Beefy Boxes and Bandwidth Generously Provided by pair Networks
Welcome to the Monastery
 
PerlMonks  

Understanding transformation sorts (ST, GRT), the details

by 5mi11er (Deacon)
on May 17, 2005 at 20:27 UTC ( #457993=perltutorial: print w/ replies, xml ) Need Help??

Let me start by saying that while I understood in theory what was happening in the Schwartzian and Guttman Rosler Transformations, I had a difficult time understanding the the details of how the magic "map sort map" incantations actually worked.

I had read the requisite articles scattered around the Monastery, especially Advanced Sorting - GRT - Guttman Rosler Transform and Choosing the right sort (Or: WUDsamatter?) and fast, flexible, stable sort. From tye's reputation, and his description in this last node, I'd figured he touched upon something brilliant, but I certainly didn't "get it".

I copied the snippet, filled in the XFORM function, and ran the code manually through the debugger printing what various parts of the sort transformation did, and finally "got it".

Now, I'm pretty intelligent, so I figured that if I hadn't gotten it after reading bunches of the "sort" technique articles around the catacombs, that it would probably help a number of others if I could explain the magic a bit so they might understand what was going on with these transformation techniques.

The basic theory

We take the data we want to sort some particular way, and figure out how to mangle that data such that a standard Perl ascii sort will do the job for us, then unmangle the data such that we get back our original information, except now in sorted order. If you understand this, and have inklings about how to transform the data, but don't understand the details about how it all gets put together, this node is intended specifically for you.

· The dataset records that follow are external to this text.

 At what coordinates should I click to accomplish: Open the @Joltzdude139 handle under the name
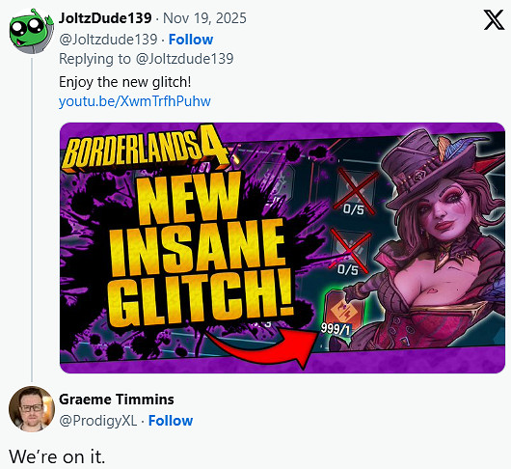pyautogui.click(x=108, y=40)
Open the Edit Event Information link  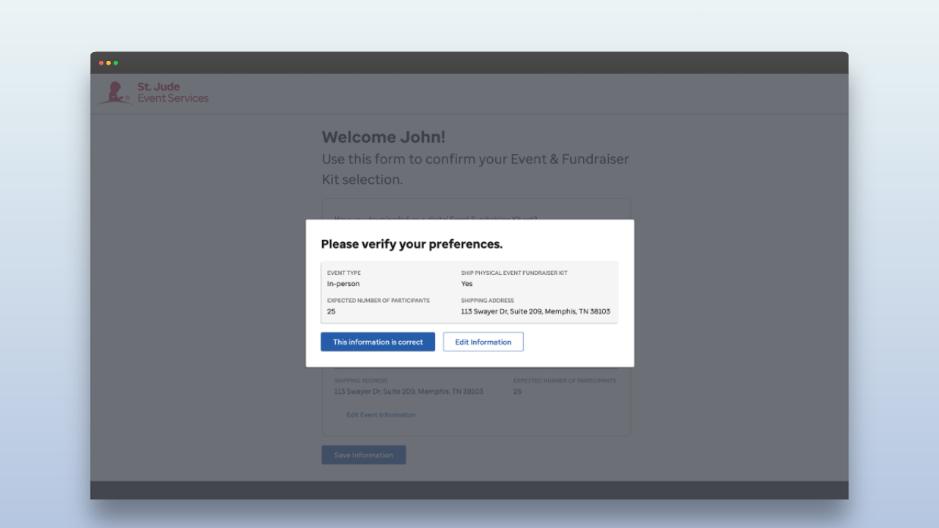(x=381, y=415)
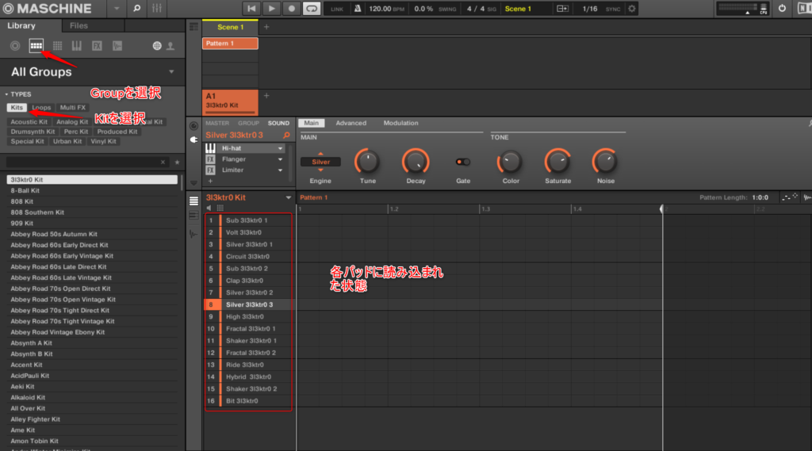The width and height of the screenshot is (812, 451).
Task: Click the Play button in the transport
Action: point(271,9)
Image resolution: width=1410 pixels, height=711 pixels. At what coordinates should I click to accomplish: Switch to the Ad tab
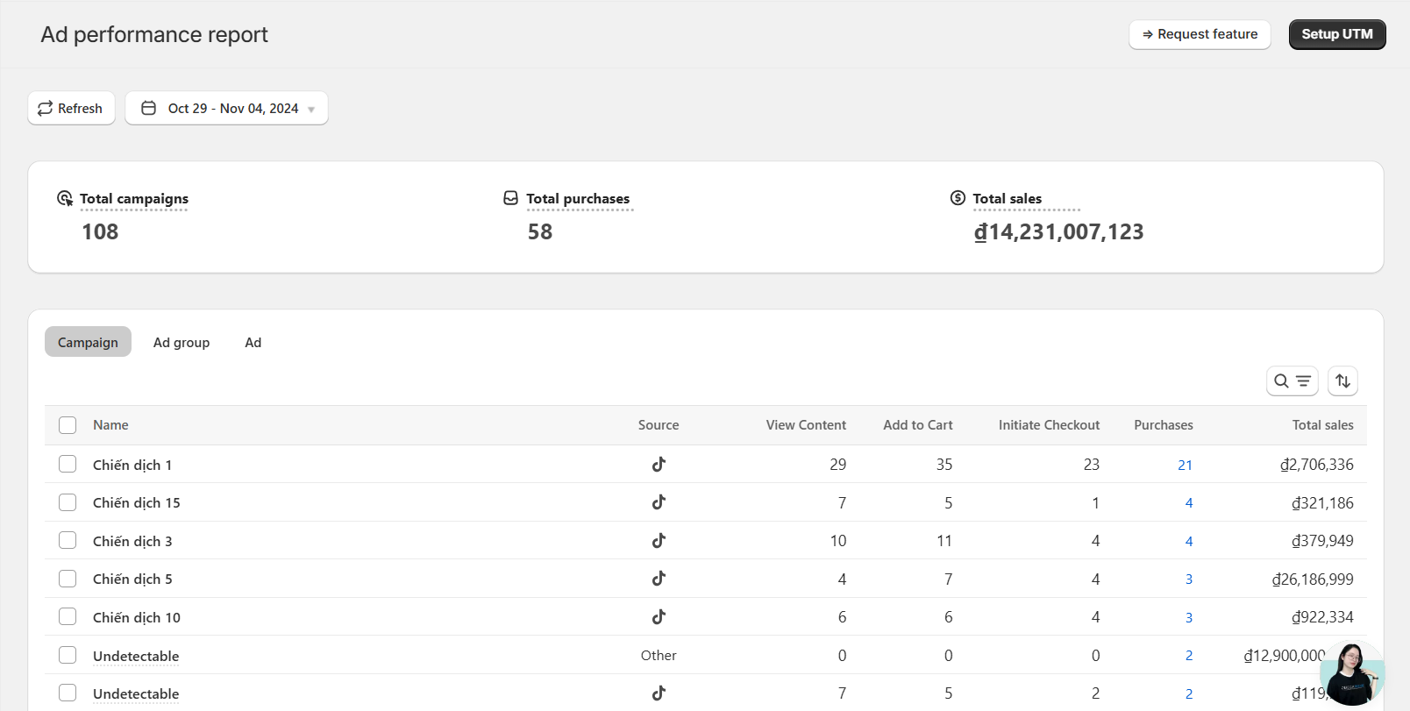point(253,343)
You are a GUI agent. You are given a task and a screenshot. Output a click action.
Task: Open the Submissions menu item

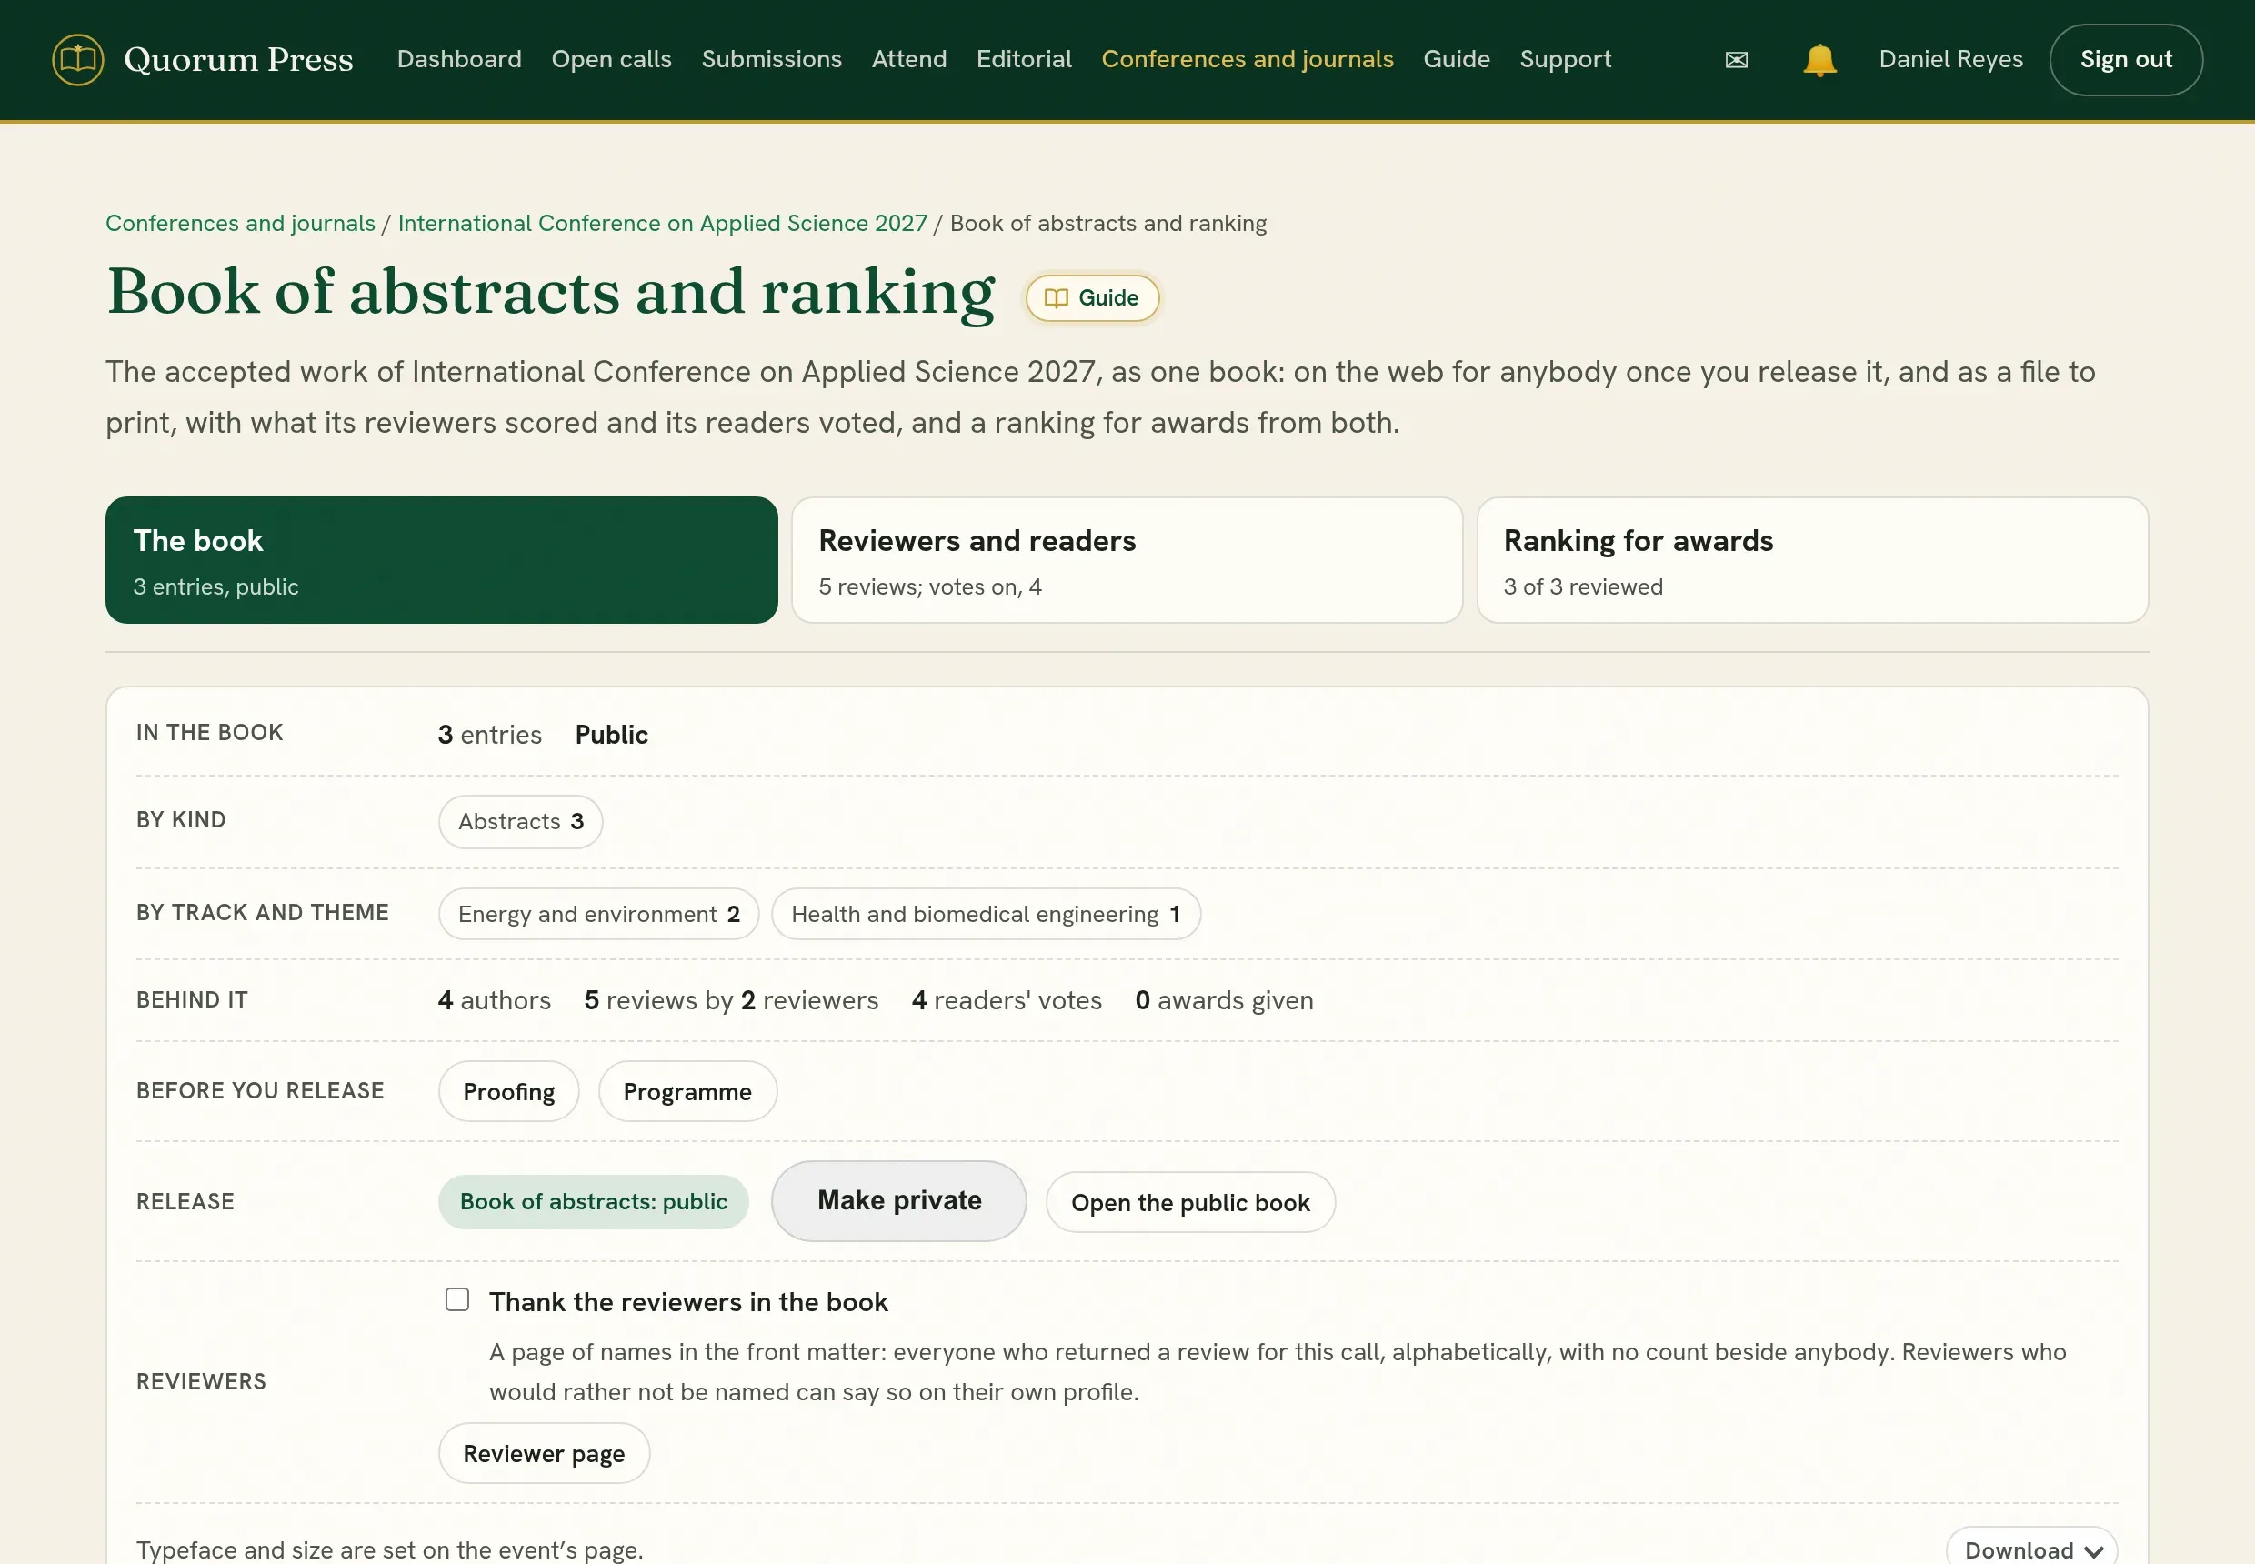click(x=771, y=59)
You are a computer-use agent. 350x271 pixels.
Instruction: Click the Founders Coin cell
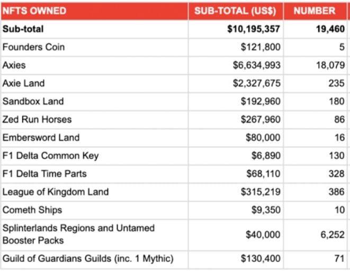pos(33,47)
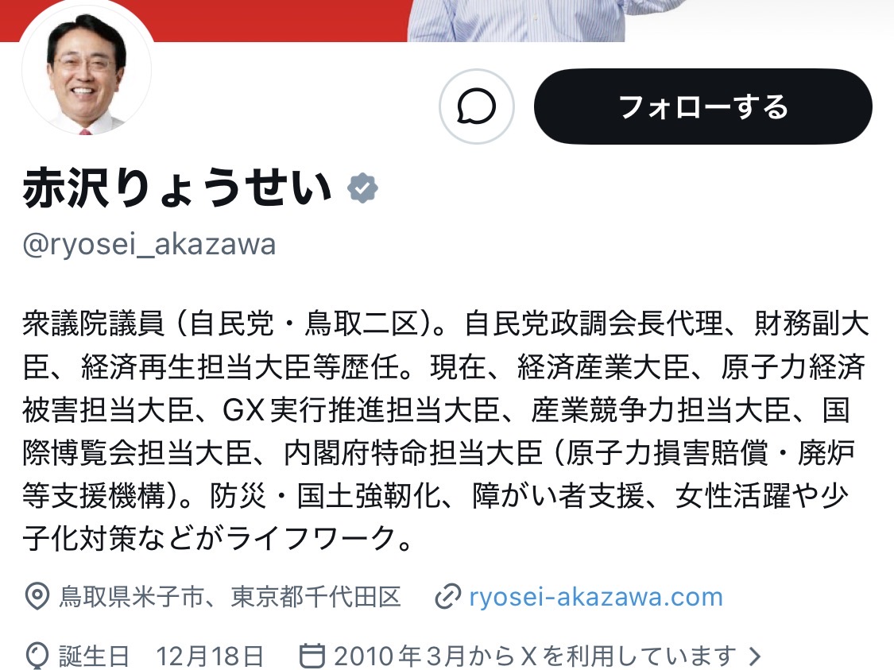Tap the フォローする follow button

pyautogui.click(x=703, y=107)
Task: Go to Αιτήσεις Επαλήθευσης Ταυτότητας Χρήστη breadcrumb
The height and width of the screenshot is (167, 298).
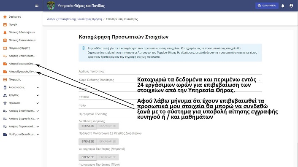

How this Transformation works

As is true for all transformations, it helps a great deal to first understand that everything within this construct: (directly from Tye's node above)
my @sorted= @list[ map { unpack "N", substr($_,-4) } sort map { XFORM($list[$_]) . pack "N", $_ } 0..$#list ];
is layed out in reverse order from which the execution is done. So, start at the end, you'll see the 0..$#list, which is just a list of all the indexes within the array @list. The indexes are what we're iterating over, and $_ is set to each index in turn.

Next we have :map { XFORM($list[$_]) . pack "N", $_ } which simply calls XFORM(), which is your transformation of the data into a sortable string, and then appends to that string an encoding of the index value packed (in an architecturally independant format) into 4 bytes. That's the pack "N", $_ portion. The map statement just says to do that for every index.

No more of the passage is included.